For these reasons, we always find evidence for the miraculous in settings where the ideology colors the whole situation. Here and there, in the last two centuries, we’ve seen some few departures from this general tendency. These have been rare because a person, however well-qualified as a scientist, will draw tribal attacks if he or she wanders off the reservation. In the nineteenth century, before the establishment of Science with a leading cap, we have the establishment of the Society for Psychical Research by an elite. An example from our own time is Ian Stevenson, a trained medical man and biochemist, who investigated reincarnation. Near Death Experience studies represent another interesting cluster, also initiated by a doctor, Raymond Moody. NDE work has taken on a certain legitimacy precisely because Moody’s work was then taken up by multiple teams of other physicians—always those who were exposed to the phenomenon directly.

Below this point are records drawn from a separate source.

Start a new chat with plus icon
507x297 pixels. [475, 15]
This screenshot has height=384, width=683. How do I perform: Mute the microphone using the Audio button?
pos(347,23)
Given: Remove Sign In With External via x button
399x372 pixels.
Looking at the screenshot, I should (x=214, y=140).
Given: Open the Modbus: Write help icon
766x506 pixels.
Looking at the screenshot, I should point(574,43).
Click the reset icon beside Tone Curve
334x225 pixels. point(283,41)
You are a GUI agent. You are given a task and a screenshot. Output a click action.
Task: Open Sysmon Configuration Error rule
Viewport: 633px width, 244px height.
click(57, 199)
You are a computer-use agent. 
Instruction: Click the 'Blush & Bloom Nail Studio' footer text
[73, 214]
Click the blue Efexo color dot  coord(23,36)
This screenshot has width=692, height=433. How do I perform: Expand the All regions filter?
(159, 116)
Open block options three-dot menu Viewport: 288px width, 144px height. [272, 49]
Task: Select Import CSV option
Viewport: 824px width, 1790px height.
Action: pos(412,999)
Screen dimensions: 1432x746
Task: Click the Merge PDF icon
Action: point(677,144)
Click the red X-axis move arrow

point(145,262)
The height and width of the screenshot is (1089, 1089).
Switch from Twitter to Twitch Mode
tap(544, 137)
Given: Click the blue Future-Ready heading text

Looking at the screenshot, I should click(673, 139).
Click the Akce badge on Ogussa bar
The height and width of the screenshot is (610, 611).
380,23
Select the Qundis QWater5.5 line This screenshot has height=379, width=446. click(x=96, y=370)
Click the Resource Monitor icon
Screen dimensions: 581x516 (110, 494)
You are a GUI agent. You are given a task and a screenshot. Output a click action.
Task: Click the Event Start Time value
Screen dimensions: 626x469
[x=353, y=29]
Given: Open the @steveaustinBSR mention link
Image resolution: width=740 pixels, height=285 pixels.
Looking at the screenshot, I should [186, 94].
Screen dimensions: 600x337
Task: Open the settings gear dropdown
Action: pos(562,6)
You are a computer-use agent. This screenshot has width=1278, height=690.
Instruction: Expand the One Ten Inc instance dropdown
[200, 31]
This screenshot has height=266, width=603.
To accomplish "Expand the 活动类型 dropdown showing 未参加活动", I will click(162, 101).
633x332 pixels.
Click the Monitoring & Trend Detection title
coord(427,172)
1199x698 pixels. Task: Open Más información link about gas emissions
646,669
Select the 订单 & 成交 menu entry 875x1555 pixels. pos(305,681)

The point I’m after today, however, is not that “fringe” elements in science have “dared” to “dabble” in heresy—and have to some extent “gotten away” with it. Especially in NDE work, fame and fortune—if not in academic circles—may be achieved by heresy. The thought I had was that if the medium is the message, sometimes the framing is the picture. The extraordinary gifts that infrequently become visible surrounding saints or would-be saints—I’m thinking here of Padre Pio, who is, Therese Neumann of Konnersreuth who isn’t yet, and Bruno Gröning who never shall be—appear to me to be of the greatest interest. These are modern people; they’ve all lived during my life time; indeed I once lived a mere handful of miles away from Therese’s town during and after World War II. But I know of many scores of others who’ve lived in the past—and in every culture of the globe. The same stories surround them—albeit figures with stigmata are strictly in Catholic realms, which is itself worthy of careful note. The linkage between reincarnation studies and stigmata has never been noted, except, perhaps, by me (here). But as for other capacities these people have displayed, they are the same: bi-location, precognition, healing and other powers. Each is embedded in a religious culture which explains each in his or her own framing. The total phenomenon, as an established reality, has never been examined as it were objectively, as phenomena but yet with full acceptance of the observed realities. By full acceptance here I mean that to understand these people’s lives, experiences, and actions necessarily requires acceptance of a much more extended kind of reality than we believe surrounds us. (Here I provide this link to some reports on Padre Pio by way of illustration of the nature of this evidence—and how we actually encounter it).

Time still hides many things. The inertial pull of this dimension is enormous, but in due time genuine knowledge of these phenomena, which straddle the zones of here and over there, may become better understood—although, I suspect, never by more than just a minority. As genuine curiosity is always present, there will always be those with one foot in the borderzone.